Uwe (Felsberg-Melsungen), 6 décembre 2017, Diaporama (extrait), 15 minutes – Cécile Cuny / Worklog

« Les discours sur la désindustrialisation, sur les fermetures d’usines, la délocalisation laissent entendre que le groupe social des ouvriers disparaît. De fait, les organisations de représentation comme les syndicats ou le PCF sont moins présentes dans l’espace public, mais les ouvriers n’ont pas disparu de la société française » constate Cécile Cuny. Dès lors le travail sociologique se penche sur les recompositions du monde ouvrier et les processus d’invisibilisation en cours. « On va rendre compte de mondes qui sont censés avoir disparu » ajoute la chercheuse.

Esthétiser la “France moche”

La méthode se déplie en trois temps. La première phase est une exploration photographique. Elle permet de s’approprier les espaces, d’en tirer des étonnements et des interrogations. Ensuite vient une longue phase de rencontres avec les ouvriers, négociées au préalable avec les entreprises. Une centaine d’entretiens ont ainsi été réalisés selon une grille de questions parcourant la biographie, le parcours professionnel, la situation sociale et résidentielle etc. Enfin, une poignée d’ouvriers était retenue pour des itinéraires photographiques : ils décidaient eux-même d’un parcours et de ce qu’ils souhaitaient raconter.

Itinéraire avec Manuella, région parisienne, 2018 - Hortense Soichet / Worklog

Itinéraire avec Manuella, région parisienne, 2018 – Hortense Soichet / Worklog

« Ce sont des zones qui sont principalement situées en périphérie, où l’on parle beaucoup de France moche, des non-lieux etc. A priori ce sont des espaces que l’on ne regarde pas, qui sont stigmatisés.

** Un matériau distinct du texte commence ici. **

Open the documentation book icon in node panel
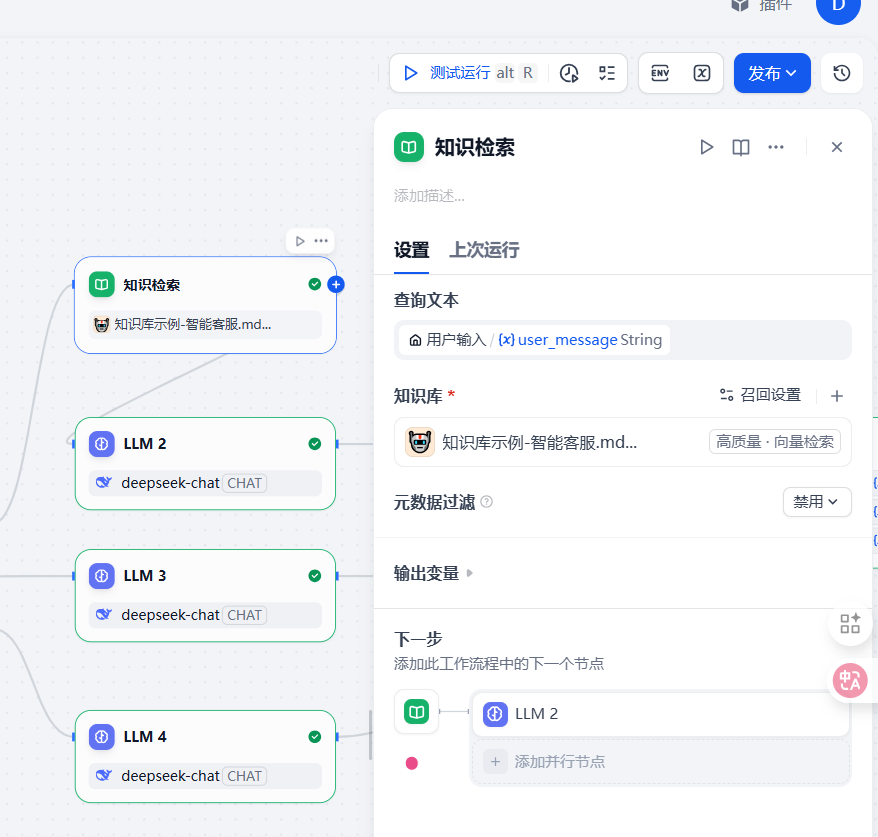 741,146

Personne n’attend un travail esthétique sur ces espaces là. » En dialoguant avec le travail sociologique classique, l’approche artistique des photographes ouvre de nouvelles portes. Par le gros plan, Nathalie Mohadjer révèle l’intimité des textures, des corps ou des couleurs, quand Hortense Soichet insiste sur des paysages, le vide ou les volumes.

Une image déformée

Dans la presse spécialisée, le secteur vante ses progrès technologiques dans la digitalisation et l’automatisation. Cette représentation laisse à croire que la logistique n’est désormais que l’affaire de vastes hangars entièrement robotisés. Mais cela masque la réalité d’un secteur encore largement ouvrier : « c’est très masculin et assez jeune, car les tâches de préparation de commande sont pénibles. De fait, c’est difficile de vieillir en entrepôt. »

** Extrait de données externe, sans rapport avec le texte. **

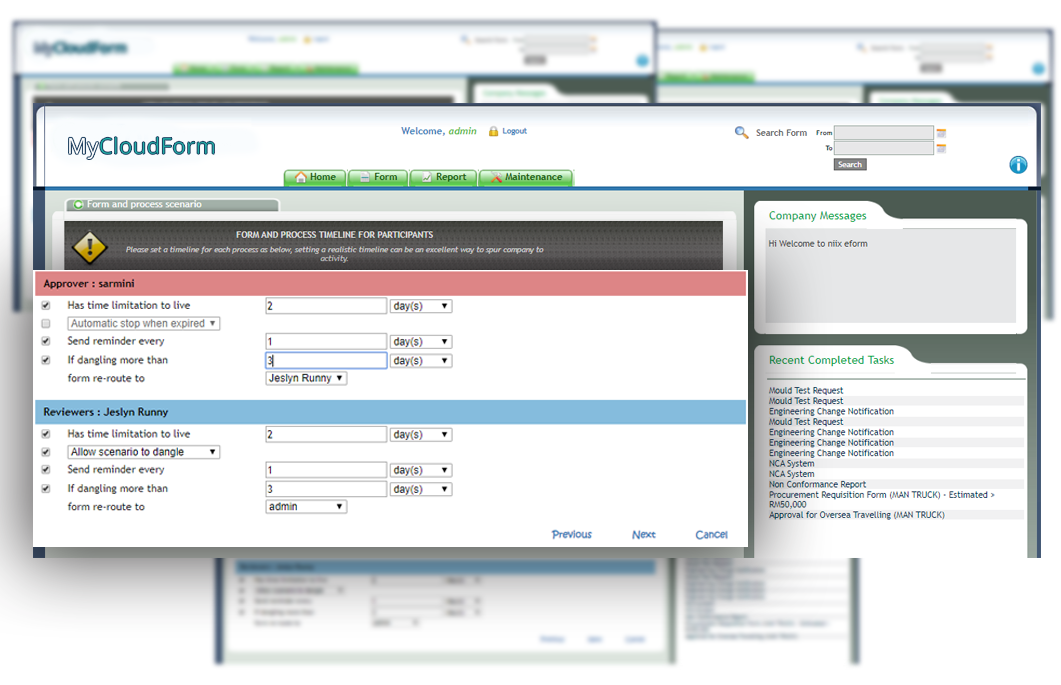Click the If dangling more than input showing 3

point(325,360)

Ce biais a parfois des conséquences sur les politiques locales : « Le pouvoir public méconnaît le secteur logistique, il ne sait pas très bien quel type d’emploi cela crée. » Conséquence regrettable, les politiques d’habitat ne sont pas articulées aux politiques de développement urbain. Cécile Cuny donne l’exemple de la zone logistique à l’est de Marne-La-Vallée, où des communes ont développé des programmes de logement en locatif privé. « Assez paradoxalement les emplois de la commune sont des emplois ouvriers mais son peuplement d’un point de vue résidentiel est plutôt classe moyenne et supérieure, ce qui ne permet pas aux ouvriers de s’y loger et les oblige donc à habiter plus loin ».

Formes urbaines…

Géographe membre de l’équipe de recherche, Nicolas Raimbaud établit une typologie des différentes zones logistiques que nous explique Cécile Cuny. « Dans les années 1980, les communes aménagent des zones d’activités économiques. On se retrouve avec des zones mixtes d’industrie et de logistique. C’est notamment le cas de la petite couronne parisienne où l’on trouve des entrepôts assez petits, peu mécanisés, peu informatisés et très manuels. »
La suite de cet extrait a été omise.